Arsenal looked like crap yet again, but they managed to come up with the type of win that has been eluding them. Last season, Chelsea came up with a bunch of wins in which they played poorly, and Arsenal would just lose or draw the matches in which they were crap. Arsenal had done this against West Bromwich two weeks ago and against Norwich last week, but they bucked the trend and pulled out an ugly win against Sunderland. Don’t let the scoreline deceive you. Sunderland should have gone ahead with the opening chance but they missed a sitter. Arsenal then scored when DeAndre Yedlin (boy, what happened to him?) fell asleep and let Ozil slide a pass to Joel Campbell for an easy goal. Then Sunderland played Arsenal evenly for the rest of the game. They got an equalizer off a terrible own goal from Giroud, and they looked capable of getting a draw even though Giroud headed home a winner in the second half.
However, despite Arsenal’s massive injury problems, the squad is actually still deep enough to hold ground near the top of the table, especially as City and United have their own enormous issues. Despite not having Sanchez, Coquelin, Wilshere, Arteta, Welbeck, Cazorla and Walcott, Arsenal’s squad was still equivalent to Liverpool’s starting XI, in my opinion. (Full disclosure, I am a hopelessly optimistic Arsenal fan, so my irrational opinions of Aaron Ramsey should not be taken at face value)
Arsenal, somehow, is still in a solid position to win the league. They are two points off Leicester, and they can still play at an extremely high level even with their injuries, as evidenced by their 3-0 triumph in Greece yesterday. The problem is that, like the rest of the Premier League, Arsenal has not shown the ability to sustain that form. While the match next week against Villa should be a cakewalk, they have a huge battle with Manchester City on December 21st. If superb Arsenal shows up, the Gunners will surely beat an equally inconsistent City. If moribund Arsenal shows up they could lose to anyone. They’ve already lost to Sheffield Wednesday and West Brom.
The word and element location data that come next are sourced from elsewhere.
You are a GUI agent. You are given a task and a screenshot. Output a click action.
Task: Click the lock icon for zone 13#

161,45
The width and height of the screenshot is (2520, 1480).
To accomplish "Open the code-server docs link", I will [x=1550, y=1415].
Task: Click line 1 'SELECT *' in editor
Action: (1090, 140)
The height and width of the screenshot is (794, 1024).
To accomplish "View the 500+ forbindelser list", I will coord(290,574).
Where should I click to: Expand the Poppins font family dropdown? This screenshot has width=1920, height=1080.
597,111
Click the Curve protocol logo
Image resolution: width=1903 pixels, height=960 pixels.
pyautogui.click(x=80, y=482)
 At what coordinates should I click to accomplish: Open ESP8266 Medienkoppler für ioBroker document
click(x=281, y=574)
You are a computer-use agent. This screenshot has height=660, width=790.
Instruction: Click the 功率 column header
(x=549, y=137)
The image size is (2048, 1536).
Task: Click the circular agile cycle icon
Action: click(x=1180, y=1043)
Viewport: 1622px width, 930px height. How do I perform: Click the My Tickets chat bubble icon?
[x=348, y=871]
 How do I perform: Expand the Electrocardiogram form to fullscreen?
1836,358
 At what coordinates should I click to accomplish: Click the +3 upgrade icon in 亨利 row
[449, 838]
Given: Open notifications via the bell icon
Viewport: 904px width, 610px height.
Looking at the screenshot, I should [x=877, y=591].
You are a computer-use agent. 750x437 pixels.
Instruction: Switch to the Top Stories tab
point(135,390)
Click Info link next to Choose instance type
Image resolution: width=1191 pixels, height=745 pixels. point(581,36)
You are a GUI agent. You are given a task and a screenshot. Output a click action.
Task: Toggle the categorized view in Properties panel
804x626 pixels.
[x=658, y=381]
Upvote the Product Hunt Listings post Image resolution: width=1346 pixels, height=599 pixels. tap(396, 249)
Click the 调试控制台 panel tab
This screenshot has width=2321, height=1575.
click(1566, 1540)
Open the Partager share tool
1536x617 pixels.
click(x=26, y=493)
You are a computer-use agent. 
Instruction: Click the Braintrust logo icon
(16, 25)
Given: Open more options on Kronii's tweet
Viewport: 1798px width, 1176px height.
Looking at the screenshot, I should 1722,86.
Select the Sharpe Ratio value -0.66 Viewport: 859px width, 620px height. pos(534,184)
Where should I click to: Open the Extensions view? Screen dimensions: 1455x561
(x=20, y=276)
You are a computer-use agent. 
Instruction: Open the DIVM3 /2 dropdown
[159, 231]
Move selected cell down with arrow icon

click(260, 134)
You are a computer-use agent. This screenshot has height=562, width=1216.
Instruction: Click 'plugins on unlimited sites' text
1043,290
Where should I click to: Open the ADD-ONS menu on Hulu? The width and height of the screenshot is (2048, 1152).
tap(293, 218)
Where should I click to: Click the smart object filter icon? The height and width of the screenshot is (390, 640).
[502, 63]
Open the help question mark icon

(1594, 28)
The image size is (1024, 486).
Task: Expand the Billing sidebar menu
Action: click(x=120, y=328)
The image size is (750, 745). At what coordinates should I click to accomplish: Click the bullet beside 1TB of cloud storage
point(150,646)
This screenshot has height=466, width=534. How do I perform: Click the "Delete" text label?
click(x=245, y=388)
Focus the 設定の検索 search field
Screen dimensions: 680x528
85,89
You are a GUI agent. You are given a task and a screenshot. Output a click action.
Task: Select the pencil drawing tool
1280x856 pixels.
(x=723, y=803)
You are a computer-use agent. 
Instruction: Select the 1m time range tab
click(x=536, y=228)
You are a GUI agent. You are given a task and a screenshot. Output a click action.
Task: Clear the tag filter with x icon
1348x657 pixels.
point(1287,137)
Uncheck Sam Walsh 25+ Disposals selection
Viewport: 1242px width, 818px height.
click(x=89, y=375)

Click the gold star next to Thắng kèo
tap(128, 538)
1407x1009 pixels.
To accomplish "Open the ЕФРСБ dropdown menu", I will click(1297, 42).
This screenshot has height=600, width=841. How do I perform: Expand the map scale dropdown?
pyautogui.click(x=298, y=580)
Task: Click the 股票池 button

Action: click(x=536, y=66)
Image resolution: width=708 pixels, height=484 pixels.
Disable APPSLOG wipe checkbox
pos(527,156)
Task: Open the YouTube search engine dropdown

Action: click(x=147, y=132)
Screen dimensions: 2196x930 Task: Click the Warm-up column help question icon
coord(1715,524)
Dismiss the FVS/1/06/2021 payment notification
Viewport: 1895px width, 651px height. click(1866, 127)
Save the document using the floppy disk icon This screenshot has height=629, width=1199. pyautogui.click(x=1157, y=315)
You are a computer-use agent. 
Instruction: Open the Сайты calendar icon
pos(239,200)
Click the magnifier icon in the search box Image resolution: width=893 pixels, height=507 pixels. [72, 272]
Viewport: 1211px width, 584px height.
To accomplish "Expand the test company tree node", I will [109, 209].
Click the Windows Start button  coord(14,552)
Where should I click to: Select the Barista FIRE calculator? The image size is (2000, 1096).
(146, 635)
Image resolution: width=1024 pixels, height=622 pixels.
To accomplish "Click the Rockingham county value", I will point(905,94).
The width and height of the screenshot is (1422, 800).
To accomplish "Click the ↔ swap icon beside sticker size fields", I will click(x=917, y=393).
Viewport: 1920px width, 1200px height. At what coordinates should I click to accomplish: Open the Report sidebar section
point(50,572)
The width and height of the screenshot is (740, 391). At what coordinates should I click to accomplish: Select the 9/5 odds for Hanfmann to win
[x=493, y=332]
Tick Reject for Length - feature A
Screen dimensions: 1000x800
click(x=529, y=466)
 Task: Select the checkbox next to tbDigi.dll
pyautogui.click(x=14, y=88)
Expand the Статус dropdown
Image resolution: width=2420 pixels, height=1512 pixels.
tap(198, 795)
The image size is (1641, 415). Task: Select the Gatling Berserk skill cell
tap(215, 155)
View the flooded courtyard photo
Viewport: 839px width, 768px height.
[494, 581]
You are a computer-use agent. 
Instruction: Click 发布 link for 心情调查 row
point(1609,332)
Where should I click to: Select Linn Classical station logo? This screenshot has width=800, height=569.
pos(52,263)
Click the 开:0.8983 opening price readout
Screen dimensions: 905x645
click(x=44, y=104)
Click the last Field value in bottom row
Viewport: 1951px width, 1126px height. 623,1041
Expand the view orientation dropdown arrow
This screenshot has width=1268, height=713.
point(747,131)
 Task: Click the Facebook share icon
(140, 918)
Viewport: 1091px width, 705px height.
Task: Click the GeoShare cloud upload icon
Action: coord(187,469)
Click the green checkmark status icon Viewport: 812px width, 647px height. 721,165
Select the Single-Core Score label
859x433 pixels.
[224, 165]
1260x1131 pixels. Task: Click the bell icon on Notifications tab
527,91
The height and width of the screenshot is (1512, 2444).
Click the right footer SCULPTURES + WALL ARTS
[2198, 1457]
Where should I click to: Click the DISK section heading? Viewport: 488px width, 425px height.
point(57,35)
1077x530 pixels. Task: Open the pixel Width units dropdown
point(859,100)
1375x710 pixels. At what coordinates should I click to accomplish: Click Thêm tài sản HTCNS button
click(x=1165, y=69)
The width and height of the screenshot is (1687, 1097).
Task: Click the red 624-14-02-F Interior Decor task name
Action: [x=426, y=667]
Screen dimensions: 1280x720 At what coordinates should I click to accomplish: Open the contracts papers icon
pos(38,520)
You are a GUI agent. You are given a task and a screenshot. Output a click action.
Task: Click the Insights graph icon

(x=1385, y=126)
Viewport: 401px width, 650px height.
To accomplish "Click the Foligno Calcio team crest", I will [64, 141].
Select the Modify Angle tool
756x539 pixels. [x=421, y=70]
Isn’t this fun?
To wrap-up this column, I will offer a few words of sadness as the reign of Garry Monk at Swansea has come to an end. I get that he’s had one win in his last eleven games and that it looked like the team quit last week against Leicester, but for brief stretches of the last two years, Monk looked like one of the best young managers in Europe. The Swansea squad he led at the beginning of last year was so fun to watch, and the Swansea team that started this year looked like it could surpass that team. Now with Swansea facing a relegation fight, I think that Monk should have been given a longer leash. He played with the club! It was a great story! At the beginning of this year, it looked like he could have a long-term stay that would defy the trends of the Premier League managerial carousel.
Alas, it was not to be. If any from Liverpool or Tottenham is reading this, please buy Glyfi Sigurðsson so he can play at a better club. My ideal Premier League Christmas present is for Arsenal to get Korean hero Ki Sung-Yeung, even if he probably wouldn’t play that much. Arsenal, you always need midfield depth, give Ki a chance! Anyway, a melancholy happy trails to the once-promising Garry Monk era.